Dezincification is a form of corrosion specific to brasses with high zinc content, in which the zinc is selectively leached out of the alloy, leaving behind a weak, porous copper structure that has lost its mechanical strength even though the part may look intact. It typically occurs in aggressive water and high-chloride or marine environments and can cause fittings and valves to fail unexpectedly. To prevent it, the material selection has to match the environment. For marine and seawater-exposed parts, naval brass is the standard answer because adding about 1 percent tin to a 60/40 brass substantially improves resistance to dezincification along with general corrosion resistance. For potable water and other applications where dezincification is a known risk, dezincification-resistant brass grades, often inhibited with a small arsenic addition, are specified instead of standard high-zinc brasses like C360 or C260. The key for buyers in the Allentown market is to communicate the service environment, especially any exposure to seawater, brine, or aggressive water, so the shop and supplier can select a dezincification-resistant grade rather than a standard brass that could fail in service.

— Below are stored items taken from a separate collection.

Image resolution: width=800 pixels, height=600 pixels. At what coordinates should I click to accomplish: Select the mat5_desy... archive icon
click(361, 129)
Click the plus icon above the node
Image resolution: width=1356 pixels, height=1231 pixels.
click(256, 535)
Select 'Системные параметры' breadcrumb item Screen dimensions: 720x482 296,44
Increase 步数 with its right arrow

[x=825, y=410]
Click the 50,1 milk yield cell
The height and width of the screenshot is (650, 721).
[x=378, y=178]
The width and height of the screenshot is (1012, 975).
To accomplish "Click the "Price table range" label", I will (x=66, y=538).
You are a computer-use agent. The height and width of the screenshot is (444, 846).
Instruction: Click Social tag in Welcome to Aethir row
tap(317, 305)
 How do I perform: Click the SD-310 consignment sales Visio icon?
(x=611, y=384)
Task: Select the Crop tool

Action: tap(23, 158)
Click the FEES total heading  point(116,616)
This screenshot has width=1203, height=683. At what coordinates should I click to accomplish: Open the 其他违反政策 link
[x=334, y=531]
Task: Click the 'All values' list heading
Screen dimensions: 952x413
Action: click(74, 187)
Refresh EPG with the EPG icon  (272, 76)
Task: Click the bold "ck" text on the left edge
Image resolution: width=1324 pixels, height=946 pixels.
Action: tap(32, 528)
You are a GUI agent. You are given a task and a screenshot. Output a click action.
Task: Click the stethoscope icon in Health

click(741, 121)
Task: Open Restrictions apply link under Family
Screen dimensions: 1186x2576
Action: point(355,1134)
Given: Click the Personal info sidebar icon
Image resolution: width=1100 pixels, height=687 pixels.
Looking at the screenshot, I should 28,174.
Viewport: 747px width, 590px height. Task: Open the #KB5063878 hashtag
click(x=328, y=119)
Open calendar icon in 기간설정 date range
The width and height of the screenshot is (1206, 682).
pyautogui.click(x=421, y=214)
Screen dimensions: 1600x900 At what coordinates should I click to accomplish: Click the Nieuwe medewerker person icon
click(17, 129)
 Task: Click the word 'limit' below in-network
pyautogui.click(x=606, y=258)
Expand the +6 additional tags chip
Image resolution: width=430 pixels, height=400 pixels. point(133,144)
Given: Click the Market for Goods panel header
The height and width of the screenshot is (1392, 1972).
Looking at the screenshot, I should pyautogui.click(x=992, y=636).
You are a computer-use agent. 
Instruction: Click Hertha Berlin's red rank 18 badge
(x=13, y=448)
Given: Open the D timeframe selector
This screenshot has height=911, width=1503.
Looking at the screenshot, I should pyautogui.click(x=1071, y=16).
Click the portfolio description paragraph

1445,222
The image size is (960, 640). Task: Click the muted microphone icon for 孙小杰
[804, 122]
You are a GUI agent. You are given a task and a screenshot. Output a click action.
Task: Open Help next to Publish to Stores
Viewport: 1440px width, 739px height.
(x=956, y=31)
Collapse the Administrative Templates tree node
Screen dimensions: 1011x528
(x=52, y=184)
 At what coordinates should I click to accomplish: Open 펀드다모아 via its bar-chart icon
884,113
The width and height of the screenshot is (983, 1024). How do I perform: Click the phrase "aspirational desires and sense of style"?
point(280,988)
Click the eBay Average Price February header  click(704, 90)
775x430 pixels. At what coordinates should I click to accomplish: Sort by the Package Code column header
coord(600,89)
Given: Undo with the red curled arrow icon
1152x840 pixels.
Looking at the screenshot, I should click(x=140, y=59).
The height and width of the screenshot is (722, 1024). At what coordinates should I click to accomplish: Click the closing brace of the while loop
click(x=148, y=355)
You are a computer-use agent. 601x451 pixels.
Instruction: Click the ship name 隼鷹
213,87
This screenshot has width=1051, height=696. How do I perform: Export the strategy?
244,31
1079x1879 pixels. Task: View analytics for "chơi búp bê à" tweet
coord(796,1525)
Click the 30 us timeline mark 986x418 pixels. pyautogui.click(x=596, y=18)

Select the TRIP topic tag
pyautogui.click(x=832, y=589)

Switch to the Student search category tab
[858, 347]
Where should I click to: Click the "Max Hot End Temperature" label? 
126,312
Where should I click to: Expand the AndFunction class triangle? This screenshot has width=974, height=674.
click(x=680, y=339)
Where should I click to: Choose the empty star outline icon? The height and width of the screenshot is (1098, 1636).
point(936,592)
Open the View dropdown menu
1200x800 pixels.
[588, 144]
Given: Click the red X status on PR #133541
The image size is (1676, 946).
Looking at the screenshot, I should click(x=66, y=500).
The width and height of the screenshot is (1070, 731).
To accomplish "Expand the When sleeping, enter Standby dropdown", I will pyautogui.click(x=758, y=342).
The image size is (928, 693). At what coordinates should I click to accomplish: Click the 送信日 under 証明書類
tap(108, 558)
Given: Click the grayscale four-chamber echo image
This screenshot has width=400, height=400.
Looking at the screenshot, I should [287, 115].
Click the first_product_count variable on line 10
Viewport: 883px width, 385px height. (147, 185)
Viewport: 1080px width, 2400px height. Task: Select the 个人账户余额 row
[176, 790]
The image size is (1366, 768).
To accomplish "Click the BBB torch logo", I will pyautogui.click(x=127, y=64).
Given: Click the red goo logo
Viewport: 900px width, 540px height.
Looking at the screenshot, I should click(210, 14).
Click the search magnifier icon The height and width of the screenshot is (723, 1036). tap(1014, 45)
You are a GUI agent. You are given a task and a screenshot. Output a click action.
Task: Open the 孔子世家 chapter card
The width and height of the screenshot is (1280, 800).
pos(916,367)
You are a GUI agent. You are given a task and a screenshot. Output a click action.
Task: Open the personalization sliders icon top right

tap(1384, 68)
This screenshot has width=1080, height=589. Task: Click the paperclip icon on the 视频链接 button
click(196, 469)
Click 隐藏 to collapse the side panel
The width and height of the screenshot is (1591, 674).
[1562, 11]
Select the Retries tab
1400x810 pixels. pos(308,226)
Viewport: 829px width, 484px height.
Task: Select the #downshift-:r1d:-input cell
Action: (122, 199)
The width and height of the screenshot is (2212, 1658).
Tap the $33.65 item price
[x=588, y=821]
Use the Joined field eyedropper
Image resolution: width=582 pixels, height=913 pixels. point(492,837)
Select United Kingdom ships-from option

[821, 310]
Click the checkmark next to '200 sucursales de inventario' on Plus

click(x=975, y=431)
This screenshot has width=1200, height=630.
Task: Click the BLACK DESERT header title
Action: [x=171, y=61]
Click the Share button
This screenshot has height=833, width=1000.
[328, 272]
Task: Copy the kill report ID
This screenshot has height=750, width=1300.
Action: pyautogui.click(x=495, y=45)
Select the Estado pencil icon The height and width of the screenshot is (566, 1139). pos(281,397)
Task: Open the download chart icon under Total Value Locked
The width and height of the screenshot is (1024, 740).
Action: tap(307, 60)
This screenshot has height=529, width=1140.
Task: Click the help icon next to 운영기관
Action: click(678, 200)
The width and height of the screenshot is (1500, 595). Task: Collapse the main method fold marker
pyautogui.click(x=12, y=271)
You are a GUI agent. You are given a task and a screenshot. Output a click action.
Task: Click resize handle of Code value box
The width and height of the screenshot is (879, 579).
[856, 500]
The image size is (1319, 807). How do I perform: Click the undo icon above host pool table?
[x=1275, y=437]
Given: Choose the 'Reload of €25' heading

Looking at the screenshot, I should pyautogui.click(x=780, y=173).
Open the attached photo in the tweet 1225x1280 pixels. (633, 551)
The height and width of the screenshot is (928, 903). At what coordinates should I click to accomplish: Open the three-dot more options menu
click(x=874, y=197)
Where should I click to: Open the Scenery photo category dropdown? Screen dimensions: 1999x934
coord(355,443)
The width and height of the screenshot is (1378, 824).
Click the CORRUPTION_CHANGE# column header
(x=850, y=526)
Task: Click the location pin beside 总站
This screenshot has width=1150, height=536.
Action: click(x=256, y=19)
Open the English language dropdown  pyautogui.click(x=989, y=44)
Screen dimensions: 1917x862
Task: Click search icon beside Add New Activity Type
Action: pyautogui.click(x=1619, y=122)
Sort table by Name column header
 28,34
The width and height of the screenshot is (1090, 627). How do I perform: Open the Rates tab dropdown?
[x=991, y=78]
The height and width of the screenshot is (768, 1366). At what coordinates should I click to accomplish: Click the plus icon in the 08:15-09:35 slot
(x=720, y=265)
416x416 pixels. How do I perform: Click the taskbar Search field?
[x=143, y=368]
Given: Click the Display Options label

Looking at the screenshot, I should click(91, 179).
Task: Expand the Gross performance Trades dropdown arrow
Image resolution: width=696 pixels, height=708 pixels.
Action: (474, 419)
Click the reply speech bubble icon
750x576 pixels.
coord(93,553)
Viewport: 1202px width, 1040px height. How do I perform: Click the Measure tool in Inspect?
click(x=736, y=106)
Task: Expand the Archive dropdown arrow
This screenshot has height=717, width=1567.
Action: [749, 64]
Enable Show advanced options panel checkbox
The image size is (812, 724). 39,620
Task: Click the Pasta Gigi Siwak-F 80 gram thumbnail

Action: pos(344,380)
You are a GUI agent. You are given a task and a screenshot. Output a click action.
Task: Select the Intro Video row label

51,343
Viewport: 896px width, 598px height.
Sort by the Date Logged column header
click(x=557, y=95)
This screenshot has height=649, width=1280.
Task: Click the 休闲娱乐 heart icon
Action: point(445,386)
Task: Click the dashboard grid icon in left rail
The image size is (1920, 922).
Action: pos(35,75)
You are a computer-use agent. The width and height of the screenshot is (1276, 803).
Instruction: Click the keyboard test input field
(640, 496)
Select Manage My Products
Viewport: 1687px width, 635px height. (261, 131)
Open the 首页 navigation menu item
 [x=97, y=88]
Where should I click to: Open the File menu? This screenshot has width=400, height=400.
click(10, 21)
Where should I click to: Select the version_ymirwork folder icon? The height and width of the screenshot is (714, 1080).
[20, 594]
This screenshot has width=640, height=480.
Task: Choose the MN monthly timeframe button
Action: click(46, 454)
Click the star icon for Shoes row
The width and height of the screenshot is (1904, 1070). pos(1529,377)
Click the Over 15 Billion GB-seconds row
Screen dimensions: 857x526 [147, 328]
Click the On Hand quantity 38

Lehigh Valley screw-machine and CNC turning shops routinely hold tolerances of plus or minus 0.002 inch or tighter on turned brass parts, and they can achieve closer tolerances on critical diameters and features when the application requires it. Brass, particularly free-cutting C360, is exceptionally cooperative in turning operations because it produces clean, breakable chips and an excellent surface finish straight off the tool, often eliminating the need for secondary finishing operations on threads and turned surfaces. This combination of tight achievable tolerances and good as-machined finish is a major reason brass dominates high-volume fitting, valve, and fastener production. Thread quality in particular is a strength, with cleanly formed threads that meet standard gauge requirements without additional work. For very high volumes, multi-spindle screw machines produce these parts at high rates while maintaining consistency, and statistical process control keeps dimensions inside tight bands across long runs. When requesting quotes, buyers should mark only the truly critical dimensions with tight tolerances and leave general features at standard, since over-specifying tolerance adds cost and inspection time even on a material as forgiving as brass.